* TASK ITEM
Search term "will": please copy every line of the records below that contains it.

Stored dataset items
————————
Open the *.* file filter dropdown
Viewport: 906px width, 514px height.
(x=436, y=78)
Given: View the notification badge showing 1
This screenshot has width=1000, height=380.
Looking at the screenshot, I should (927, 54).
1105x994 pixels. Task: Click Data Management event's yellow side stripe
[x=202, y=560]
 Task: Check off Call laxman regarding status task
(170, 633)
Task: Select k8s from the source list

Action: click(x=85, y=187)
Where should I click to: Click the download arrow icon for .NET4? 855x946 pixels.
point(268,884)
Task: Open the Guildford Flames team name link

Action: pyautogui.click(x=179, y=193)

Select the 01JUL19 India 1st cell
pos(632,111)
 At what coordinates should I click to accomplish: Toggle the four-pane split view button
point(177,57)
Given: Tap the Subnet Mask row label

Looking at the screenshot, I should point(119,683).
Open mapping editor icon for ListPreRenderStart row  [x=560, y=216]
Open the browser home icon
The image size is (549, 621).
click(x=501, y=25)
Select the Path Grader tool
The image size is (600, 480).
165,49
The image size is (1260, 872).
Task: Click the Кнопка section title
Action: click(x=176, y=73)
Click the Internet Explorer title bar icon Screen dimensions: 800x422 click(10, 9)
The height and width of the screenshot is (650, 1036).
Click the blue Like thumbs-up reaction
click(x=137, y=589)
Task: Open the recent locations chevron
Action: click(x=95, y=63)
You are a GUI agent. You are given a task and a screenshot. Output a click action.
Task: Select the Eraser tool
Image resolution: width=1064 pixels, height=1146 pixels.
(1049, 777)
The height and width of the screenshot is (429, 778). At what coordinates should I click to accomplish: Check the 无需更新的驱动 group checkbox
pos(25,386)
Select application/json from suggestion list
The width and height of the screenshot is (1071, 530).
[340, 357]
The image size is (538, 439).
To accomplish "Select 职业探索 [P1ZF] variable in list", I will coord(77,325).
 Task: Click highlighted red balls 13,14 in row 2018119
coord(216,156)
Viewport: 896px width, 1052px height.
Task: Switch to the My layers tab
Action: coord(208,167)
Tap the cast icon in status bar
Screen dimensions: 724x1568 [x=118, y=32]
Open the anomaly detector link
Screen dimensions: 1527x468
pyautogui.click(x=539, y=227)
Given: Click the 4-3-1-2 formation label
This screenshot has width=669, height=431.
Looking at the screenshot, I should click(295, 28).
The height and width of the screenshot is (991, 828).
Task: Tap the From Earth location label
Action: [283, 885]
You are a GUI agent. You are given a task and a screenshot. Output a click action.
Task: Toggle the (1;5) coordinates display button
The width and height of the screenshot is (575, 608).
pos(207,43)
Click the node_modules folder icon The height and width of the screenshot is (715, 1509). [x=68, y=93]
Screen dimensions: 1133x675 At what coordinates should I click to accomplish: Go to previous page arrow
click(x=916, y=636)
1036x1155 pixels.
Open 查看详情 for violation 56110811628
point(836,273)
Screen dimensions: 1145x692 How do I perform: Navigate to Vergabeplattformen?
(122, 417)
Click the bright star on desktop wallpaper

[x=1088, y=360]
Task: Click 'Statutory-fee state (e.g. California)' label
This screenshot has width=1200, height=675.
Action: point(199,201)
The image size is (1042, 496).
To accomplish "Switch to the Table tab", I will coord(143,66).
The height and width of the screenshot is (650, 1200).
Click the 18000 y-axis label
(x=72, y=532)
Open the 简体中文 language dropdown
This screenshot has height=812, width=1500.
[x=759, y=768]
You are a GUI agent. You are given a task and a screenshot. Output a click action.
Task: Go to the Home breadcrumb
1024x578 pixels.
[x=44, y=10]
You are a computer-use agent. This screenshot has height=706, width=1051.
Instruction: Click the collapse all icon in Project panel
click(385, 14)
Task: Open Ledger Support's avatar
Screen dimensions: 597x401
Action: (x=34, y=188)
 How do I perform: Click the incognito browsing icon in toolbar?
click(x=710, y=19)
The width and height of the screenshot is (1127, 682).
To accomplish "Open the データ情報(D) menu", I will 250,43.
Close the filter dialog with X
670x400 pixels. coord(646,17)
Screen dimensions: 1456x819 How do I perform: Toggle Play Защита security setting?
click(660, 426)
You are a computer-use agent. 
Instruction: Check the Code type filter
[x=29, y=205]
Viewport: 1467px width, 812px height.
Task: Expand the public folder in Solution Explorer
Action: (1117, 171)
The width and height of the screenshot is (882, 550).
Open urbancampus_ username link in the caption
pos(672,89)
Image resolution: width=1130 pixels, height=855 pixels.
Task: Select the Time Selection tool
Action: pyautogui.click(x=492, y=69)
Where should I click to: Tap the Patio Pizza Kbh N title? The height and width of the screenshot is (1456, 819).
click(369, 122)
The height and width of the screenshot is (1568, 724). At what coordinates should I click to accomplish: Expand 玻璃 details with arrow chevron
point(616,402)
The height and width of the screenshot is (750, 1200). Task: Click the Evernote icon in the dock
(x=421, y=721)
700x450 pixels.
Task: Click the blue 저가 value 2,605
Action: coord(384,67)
————————
* RESPONSE BOX
To accomplish "Select 职业探索 [P1ZF] variable in list", I will coord(77,325).
To accomplish "Switch to the Table tab", I will coord(143,66).
To accomplish "Open the データ情報(D) menu", I will 250,43.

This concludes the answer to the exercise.